----- Wyodrębnione dane -----

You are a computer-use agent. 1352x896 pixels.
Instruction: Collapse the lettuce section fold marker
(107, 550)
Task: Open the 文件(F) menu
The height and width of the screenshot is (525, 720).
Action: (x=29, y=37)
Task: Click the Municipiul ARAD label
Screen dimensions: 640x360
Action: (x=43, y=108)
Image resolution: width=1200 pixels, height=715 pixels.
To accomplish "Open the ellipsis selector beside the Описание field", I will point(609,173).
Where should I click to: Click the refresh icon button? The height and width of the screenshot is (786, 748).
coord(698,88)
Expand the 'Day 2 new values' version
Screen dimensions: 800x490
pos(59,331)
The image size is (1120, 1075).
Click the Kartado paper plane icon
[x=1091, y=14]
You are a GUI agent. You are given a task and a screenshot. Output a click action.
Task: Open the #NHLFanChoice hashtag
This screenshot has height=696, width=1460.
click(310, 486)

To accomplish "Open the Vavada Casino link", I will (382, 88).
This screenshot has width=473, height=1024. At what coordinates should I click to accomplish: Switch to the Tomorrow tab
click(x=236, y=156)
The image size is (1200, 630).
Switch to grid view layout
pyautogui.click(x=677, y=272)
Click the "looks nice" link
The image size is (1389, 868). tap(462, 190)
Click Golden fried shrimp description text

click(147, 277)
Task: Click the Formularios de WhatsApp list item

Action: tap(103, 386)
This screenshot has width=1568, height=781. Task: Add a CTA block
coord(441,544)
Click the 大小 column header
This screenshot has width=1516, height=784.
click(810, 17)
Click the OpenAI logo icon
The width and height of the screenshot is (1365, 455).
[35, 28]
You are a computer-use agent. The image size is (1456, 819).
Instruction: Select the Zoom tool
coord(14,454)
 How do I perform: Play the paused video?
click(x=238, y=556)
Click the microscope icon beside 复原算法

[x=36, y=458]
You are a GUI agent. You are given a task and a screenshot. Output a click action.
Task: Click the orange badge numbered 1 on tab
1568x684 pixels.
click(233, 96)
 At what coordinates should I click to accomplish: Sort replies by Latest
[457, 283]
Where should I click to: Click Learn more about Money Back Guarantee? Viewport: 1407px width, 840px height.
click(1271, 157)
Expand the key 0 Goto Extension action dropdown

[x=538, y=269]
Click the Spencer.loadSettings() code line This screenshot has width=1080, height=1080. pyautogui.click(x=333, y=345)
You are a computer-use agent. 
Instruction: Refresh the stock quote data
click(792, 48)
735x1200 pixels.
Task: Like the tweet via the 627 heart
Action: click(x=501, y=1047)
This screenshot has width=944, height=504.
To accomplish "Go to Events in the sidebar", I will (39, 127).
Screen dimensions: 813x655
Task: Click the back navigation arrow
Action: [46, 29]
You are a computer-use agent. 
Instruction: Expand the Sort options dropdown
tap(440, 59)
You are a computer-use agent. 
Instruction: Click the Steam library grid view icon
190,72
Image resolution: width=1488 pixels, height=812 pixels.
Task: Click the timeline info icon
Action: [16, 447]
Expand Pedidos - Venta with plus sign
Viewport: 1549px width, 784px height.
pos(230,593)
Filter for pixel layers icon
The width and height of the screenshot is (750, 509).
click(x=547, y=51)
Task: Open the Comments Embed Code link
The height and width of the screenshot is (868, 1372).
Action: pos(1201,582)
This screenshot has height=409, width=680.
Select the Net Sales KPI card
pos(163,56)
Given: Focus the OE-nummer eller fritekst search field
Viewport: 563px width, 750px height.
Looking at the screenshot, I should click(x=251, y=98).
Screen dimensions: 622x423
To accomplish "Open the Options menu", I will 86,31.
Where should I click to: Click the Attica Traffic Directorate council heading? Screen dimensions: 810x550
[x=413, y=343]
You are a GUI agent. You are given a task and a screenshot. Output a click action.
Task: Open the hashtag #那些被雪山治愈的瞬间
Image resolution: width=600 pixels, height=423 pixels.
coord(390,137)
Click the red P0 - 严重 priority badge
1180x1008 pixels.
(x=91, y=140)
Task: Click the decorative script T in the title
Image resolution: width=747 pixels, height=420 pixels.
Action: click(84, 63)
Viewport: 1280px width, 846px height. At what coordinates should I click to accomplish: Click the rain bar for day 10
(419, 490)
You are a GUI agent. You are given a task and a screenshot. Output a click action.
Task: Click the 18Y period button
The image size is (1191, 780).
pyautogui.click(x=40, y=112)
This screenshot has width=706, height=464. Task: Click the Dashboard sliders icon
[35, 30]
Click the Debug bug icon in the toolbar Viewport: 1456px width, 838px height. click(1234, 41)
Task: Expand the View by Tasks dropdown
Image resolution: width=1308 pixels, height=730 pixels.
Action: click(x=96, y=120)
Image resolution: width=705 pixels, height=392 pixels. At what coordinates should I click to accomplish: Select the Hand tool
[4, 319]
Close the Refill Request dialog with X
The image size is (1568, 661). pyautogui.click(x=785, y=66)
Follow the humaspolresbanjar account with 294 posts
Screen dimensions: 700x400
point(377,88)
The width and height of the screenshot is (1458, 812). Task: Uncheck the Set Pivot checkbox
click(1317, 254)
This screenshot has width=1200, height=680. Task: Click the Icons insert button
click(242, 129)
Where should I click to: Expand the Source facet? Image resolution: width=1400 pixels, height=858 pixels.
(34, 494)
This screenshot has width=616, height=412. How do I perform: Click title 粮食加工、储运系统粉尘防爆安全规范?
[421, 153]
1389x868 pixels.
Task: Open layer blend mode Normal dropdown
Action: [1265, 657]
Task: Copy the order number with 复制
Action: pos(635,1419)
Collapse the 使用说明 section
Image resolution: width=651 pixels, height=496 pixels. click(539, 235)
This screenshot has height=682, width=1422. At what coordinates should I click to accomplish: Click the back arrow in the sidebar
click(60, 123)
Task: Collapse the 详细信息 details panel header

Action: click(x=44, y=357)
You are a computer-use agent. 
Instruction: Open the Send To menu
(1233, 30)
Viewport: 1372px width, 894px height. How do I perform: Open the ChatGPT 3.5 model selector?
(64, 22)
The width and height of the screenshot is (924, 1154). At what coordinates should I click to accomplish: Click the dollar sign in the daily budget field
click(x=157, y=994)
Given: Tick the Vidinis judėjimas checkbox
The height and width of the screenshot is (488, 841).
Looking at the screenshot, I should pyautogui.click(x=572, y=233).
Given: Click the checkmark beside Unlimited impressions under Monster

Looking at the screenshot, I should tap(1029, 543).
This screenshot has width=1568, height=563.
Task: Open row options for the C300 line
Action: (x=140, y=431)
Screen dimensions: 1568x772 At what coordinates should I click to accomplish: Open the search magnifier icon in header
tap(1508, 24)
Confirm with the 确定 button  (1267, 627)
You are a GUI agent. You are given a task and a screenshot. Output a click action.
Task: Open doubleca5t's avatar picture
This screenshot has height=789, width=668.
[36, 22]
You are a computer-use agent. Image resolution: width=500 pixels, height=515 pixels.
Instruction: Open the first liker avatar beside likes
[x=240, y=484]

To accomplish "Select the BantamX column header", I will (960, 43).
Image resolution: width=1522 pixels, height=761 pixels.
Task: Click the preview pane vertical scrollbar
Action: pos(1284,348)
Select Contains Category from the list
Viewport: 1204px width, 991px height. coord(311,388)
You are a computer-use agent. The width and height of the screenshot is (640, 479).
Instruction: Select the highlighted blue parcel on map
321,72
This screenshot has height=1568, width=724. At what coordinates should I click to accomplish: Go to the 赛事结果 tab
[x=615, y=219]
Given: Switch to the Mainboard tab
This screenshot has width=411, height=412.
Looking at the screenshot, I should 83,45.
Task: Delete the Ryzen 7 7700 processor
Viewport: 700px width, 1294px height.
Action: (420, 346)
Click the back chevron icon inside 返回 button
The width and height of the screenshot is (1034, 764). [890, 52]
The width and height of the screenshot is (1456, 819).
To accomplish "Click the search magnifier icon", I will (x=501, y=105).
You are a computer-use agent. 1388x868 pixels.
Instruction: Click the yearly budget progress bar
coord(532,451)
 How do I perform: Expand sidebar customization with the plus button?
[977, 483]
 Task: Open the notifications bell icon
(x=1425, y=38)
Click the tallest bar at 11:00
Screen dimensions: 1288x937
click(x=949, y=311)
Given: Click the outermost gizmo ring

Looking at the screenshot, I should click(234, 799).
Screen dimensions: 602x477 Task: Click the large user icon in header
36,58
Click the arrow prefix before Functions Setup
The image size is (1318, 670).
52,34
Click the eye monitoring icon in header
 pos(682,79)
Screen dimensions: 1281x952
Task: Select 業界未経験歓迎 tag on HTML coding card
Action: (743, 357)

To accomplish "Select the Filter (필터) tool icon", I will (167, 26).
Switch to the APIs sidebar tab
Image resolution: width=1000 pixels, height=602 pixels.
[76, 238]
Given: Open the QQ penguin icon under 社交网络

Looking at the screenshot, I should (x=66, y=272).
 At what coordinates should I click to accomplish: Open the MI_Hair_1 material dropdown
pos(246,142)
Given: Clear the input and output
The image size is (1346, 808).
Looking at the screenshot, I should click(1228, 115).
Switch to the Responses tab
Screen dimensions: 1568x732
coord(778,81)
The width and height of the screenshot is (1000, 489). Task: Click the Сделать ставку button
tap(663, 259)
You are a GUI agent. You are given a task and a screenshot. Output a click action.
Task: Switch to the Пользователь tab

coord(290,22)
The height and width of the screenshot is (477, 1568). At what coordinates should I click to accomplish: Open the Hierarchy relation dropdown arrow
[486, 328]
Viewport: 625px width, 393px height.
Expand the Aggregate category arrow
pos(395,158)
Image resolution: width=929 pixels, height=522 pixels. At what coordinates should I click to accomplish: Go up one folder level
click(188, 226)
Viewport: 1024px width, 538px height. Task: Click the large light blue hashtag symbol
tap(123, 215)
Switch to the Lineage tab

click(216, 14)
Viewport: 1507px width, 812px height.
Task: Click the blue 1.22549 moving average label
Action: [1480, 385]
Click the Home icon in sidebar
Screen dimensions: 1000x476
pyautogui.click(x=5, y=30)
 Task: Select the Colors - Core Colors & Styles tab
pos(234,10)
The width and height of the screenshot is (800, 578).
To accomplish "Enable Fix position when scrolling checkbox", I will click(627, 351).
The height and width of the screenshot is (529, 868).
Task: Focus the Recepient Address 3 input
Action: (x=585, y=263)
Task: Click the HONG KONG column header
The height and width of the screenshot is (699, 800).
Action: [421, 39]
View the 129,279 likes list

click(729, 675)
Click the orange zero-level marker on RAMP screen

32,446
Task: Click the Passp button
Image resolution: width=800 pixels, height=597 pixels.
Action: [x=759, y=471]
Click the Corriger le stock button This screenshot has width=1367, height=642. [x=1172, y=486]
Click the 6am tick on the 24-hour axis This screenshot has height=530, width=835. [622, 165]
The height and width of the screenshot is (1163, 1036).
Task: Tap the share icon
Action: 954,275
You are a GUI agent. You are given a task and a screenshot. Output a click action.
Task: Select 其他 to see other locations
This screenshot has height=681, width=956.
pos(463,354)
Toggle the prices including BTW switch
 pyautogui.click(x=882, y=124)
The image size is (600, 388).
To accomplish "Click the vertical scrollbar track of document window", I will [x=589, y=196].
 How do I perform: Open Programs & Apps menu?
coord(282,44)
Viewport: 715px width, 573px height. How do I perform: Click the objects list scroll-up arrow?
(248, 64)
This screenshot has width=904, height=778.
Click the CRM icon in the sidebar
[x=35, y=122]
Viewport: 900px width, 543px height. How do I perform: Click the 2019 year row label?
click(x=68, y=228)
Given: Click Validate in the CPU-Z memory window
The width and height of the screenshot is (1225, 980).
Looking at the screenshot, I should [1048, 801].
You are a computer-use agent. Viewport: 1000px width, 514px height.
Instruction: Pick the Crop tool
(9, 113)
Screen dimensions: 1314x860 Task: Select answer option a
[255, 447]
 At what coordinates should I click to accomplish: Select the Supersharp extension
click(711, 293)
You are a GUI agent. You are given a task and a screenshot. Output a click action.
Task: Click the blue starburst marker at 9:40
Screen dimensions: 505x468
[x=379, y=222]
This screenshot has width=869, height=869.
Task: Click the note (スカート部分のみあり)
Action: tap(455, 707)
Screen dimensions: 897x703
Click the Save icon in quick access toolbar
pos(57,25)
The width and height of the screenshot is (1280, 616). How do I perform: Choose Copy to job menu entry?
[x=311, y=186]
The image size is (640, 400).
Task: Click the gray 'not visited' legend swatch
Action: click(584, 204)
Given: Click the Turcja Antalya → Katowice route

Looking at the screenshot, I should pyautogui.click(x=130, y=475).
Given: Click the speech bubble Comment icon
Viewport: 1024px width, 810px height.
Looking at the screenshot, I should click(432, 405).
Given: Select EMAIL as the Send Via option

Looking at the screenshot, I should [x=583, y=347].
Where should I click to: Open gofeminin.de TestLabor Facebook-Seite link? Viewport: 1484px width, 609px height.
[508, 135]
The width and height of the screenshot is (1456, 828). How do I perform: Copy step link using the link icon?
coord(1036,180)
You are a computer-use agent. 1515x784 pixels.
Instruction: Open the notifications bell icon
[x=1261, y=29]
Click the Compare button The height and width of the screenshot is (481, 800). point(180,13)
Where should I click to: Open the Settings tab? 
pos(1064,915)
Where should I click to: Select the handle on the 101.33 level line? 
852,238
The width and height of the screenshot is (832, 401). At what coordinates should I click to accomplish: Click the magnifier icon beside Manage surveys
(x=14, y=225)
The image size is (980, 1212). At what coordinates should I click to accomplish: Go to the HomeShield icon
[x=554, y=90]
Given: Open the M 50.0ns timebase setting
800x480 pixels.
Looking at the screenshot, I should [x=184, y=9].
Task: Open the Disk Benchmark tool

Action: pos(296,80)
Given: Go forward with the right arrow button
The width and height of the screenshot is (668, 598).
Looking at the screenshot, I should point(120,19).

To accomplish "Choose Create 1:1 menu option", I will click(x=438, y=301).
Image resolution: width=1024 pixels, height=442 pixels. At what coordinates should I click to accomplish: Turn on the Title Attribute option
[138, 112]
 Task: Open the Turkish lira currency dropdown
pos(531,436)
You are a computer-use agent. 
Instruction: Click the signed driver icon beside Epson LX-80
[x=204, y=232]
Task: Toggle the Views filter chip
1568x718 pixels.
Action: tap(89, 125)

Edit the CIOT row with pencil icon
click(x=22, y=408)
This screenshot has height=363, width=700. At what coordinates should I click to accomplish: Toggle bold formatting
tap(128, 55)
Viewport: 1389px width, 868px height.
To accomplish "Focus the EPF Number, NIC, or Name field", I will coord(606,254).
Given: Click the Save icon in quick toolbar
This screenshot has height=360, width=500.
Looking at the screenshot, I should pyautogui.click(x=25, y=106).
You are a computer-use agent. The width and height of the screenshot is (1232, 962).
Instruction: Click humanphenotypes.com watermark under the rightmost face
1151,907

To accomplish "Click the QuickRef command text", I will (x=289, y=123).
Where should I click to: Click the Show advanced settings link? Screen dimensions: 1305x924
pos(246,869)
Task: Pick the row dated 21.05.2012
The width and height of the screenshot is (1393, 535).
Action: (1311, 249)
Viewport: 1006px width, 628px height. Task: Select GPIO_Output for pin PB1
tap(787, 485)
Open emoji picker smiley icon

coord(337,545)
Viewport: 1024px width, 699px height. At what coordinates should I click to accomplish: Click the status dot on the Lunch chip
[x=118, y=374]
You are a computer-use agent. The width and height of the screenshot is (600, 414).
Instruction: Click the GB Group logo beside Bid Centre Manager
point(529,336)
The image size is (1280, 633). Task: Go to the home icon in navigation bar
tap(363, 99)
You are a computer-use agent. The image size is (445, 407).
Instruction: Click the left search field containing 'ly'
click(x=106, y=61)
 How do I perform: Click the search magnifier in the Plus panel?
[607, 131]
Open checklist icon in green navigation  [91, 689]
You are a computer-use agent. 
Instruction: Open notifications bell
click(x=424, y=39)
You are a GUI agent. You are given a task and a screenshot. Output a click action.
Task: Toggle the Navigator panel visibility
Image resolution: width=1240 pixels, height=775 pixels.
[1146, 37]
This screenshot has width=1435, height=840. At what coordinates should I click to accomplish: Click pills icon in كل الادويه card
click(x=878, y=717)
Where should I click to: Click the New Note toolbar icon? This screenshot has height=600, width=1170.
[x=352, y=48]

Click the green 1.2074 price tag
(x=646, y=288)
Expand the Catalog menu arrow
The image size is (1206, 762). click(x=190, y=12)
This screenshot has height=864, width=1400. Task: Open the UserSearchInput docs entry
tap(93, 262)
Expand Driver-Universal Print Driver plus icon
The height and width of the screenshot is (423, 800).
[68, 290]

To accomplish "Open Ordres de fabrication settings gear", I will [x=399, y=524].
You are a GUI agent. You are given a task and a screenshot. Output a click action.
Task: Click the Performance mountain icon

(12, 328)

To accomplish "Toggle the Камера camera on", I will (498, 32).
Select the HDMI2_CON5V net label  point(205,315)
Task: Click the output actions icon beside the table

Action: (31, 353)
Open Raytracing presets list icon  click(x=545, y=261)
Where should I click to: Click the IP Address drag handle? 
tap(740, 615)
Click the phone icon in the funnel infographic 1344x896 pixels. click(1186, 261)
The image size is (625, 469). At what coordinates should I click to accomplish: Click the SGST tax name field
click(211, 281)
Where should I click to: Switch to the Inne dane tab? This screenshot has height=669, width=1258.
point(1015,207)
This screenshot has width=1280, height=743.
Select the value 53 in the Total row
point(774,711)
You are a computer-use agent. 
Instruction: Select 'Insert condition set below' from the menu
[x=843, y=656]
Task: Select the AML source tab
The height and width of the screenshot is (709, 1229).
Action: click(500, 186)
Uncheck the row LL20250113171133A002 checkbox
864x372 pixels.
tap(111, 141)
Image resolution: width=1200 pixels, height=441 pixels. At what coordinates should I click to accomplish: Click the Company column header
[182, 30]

-----

_Zadanie do wykonania_
Zamień "Task" na "Goal" we wszystkim od początku materiału aż po wiersz z "I will point(609,173)." włącznie. Podaj te wiersze ponownie, a resztę pozostaw bez zmian.

_Odpowiedź_
You are a computer-use agent. 1352x896 pixels.
Instruction: Collapse the lettuce section fold marker
(107, 550)
Goal: Open the 文件(F) menu
The height and width of the screenshot is (525, 720).
Action: (x=29, y=37)
Goal: Click the Municipiul ARAD label
Screen dimensions: 640x360
Action: (x=43, y=108)
Image resolution: width=1200 pixels, height=715 pixels.
To accomplish "Open the ellipsis selector beside the Описание field", I will point(609,173).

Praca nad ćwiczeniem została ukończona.